Haha, 'denial' sounds as a pretty severe offence ;-)

I dont 'deny' any concept of a Bounded Context. I know what is meant by it and I'm only looking at ways to express that message more clearly, also in the hope it is better understood outside the small group of DDD-insiders. I totally agree that it is extremely important to define the boundaries of models very explicitly. The language used to build a model is only applicable within that model. The boundaries of the model are boundaries for the sufficiently unambiguous meaning of words in that language in order to be able to communicate between the different stakeholders/teammembers to come to a useful model with which value-adding software can be implemented.

At the moment the concept of Bounded Context is not precisely defined and it is used ambiguously. Like defining it as a boundary and a few sentences later talk about the boundaries of a Bounded Context. I probably understand what is meant, but the communication about a model and making its boundaries explicit might be improved. My proposal is to stop using the vague word Bounded Context (although I will even miss the almost poetric sound after all those years) and talk about the boundaries of our models.

 
On Wednesday, 28 September 2016 23:52:55 UTC+2, Daniel Plainview wrote:
Wouldn't be you happy with something like partial classes like in C#, so you can make every method of an aggregate in different files?
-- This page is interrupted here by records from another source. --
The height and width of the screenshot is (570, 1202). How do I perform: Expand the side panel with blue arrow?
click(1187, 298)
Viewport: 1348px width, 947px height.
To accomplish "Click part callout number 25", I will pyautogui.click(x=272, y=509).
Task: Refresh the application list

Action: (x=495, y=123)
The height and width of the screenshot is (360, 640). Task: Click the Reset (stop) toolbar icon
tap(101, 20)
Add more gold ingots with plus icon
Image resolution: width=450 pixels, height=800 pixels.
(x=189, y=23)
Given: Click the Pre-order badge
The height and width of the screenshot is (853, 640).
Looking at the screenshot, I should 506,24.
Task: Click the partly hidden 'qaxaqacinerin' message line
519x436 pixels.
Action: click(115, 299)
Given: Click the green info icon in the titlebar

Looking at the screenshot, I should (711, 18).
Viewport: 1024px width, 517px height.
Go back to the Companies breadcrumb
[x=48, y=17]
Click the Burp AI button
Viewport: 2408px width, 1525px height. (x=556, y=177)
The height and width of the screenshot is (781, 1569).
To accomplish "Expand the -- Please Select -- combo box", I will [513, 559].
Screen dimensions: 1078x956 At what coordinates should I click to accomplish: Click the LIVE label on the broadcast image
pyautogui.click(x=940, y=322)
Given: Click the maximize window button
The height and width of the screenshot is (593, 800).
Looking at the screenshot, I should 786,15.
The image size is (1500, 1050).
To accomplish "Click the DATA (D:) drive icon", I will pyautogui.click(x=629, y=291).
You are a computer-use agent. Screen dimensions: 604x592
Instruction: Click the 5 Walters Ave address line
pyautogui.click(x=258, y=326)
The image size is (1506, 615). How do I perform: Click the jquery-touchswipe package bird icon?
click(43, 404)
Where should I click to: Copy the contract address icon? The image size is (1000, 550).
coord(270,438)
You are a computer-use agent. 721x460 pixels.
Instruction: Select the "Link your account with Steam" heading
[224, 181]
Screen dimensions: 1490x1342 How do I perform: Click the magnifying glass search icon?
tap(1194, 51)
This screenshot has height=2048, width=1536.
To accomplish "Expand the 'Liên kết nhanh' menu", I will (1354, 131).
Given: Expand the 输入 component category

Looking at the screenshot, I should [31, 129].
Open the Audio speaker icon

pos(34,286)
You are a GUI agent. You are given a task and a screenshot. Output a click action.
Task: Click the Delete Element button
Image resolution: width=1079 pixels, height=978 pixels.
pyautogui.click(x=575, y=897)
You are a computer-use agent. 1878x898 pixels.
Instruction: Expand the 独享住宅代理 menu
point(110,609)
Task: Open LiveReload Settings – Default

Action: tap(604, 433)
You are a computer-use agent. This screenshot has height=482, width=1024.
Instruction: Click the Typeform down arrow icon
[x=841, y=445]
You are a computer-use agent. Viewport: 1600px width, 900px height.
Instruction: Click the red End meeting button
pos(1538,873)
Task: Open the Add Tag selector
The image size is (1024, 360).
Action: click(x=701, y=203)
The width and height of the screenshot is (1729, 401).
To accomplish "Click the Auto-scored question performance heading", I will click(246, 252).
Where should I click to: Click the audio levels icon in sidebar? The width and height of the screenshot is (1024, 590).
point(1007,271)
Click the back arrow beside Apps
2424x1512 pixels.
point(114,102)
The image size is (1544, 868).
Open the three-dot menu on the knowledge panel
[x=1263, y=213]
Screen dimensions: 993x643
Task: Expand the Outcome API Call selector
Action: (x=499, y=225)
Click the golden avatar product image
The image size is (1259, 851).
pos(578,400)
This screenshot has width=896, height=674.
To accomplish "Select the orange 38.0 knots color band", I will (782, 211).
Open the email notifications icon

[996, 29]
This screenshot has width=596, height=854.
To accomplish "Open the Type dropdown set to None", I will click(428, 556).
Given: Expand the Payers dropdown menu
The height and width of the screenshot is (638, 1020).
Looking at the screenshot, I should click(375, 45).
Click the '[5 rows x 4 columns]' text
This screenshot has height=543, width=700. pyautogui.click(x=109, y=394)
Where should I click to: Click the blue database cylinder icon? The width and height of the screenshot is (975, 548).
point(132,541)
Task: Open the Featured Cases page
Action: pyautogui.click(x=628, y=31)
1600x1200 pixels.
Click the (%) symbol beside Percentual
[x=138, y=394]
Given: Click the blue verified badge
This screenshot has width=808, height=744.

Every file (method) is a "use case", you can't change the state outside of these files ("use cases").

In PHP we have traits, just like in Scala. With that you can easily add methods to classes. But just like with partial classes in C# it is adding specific behaviour to classes at compile time, contrary to adding behaviour to objects at runtime (hence Cope's rant against "class oriented programming"). Don't misunderstand me, I'm not an uncritical apostle of DCI, I'm always putting questionmarks, discussing and above all thinking myself. I'm just trying to learn from other paradigms and trying to understand new points of view.


On Wednesday, 28 September 2016 23:52:55 UTC+2, Daniel Plainview wrote:
I have feeling that you don't like BC concept because sometimes it leads to some sort of duplication of your model. Sometimes you may have similar User aggregates in different BCs, so you think about it as about same model.

See above: I think it is very important to split models in different models to keep the language within that model consistent. Otherwise the same word is used with (slightly) different meaning and that is not good. So I do want to split a model in smaller models when that is useful, but I don't want to split it in smaller models than necessary. And besides splitting in different models we can (and should) also split in different modules, aggregates, use cases or whatever other splittings are useful. However: splitting too far (splintering) is as useless as not splitting enough (monolyth). And sometimes it can also be useful to unify (parts of) different models.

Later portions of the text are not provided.